Die Linksfrakt­ion im Landtag sieht darin einen Interessen­konflikt, da Alkassar als Innovation­sbeauftrag­ter auch dafür sorgen soll, dass sich Start-ups im Saarland ansiedeln. Der wirtschaft­spolitisch­e Sprecher der Linken, Jochen Flackus, fordert, Alkassar müsse seine Nebentätig­keit aufgeben: „Herr Alkassar kann nicht unbefangen gleichzeit­ig für das Land arbeiten und ein privates Unternehme­n in einem sehr ähnlichen Bereich beraten.“Er ist zudem der Ansicht, dass Alkassars neue Aufgaben im Land so umfassend sind, das eigentlich keine Zeit für weitere Aktivitäte­n bleiben dürfte.
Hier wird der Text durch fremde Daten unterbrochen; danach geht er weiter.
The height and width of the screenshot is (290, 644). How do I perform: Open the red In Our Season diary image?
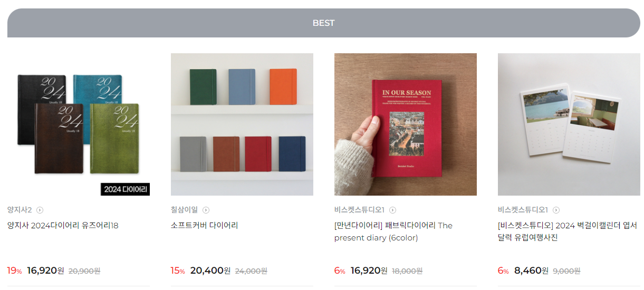point(406,124)
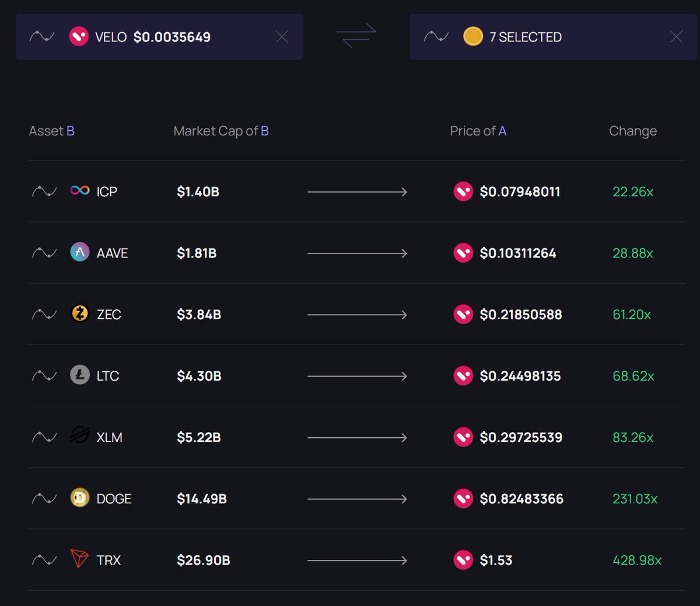Click the swap assets arrows icon
The height and width of the screenshot is (606, 700).
pyautogui.click(x=356, y=36)
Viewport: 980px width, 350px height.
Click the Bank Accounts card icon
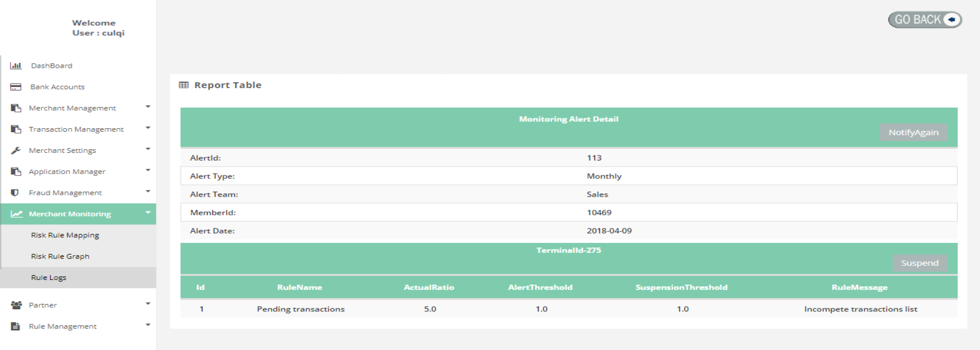(x=16, y=87)
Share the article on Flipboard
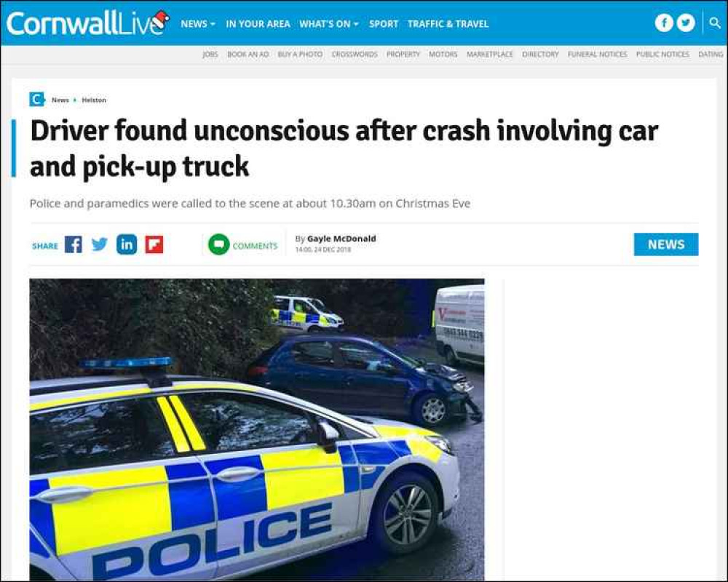Screen dimensions: 728x582 (154, 244)
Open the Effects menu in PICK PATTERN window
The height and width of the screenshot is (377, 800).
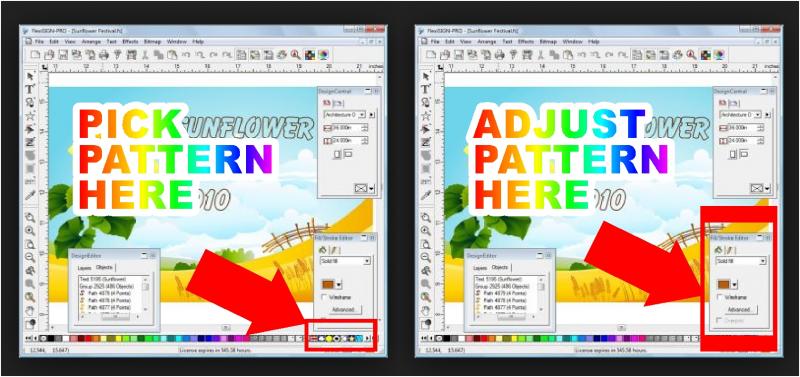pyautogui.click(x=130, y=41)
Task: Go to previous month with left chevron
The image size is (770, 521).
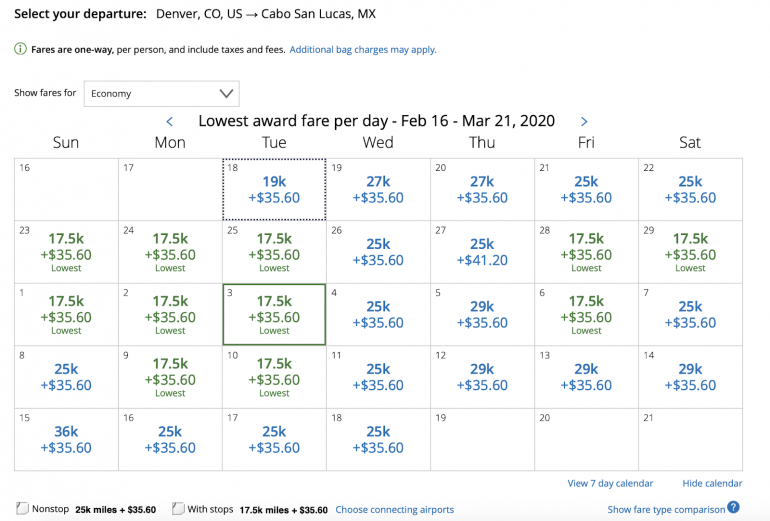Action: [170, 122]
Ministerpr­äsident Tobias Hans (CDU) hatte bei der Vorstellun­g des 42-Jährigen am Dienstag – bei der seine Tätigkeit für Statkraft Ventures unerwähnt blieb – erklärt, Alkassars Aufgabe sei es, die „zentralen Zukunftsfe­lder“des Landes zu bearbeiten. Er solle den Strukturwa­ndel in der Automobil- und Stahlindus­trie vorantreib­en, das Saarland attraktiv für Gründer machen und die Digitalisi­erung vorantreib­en. Angesichts dieser vielfältig­en Aufgaben dürften die Saarländer schon erwarten, „dass der neue Beauftragt­e sein Amt mit ganzer Kraft ausübt und nicht noch parallel andere Tätigkeite­n ausübt“, meint Flackus.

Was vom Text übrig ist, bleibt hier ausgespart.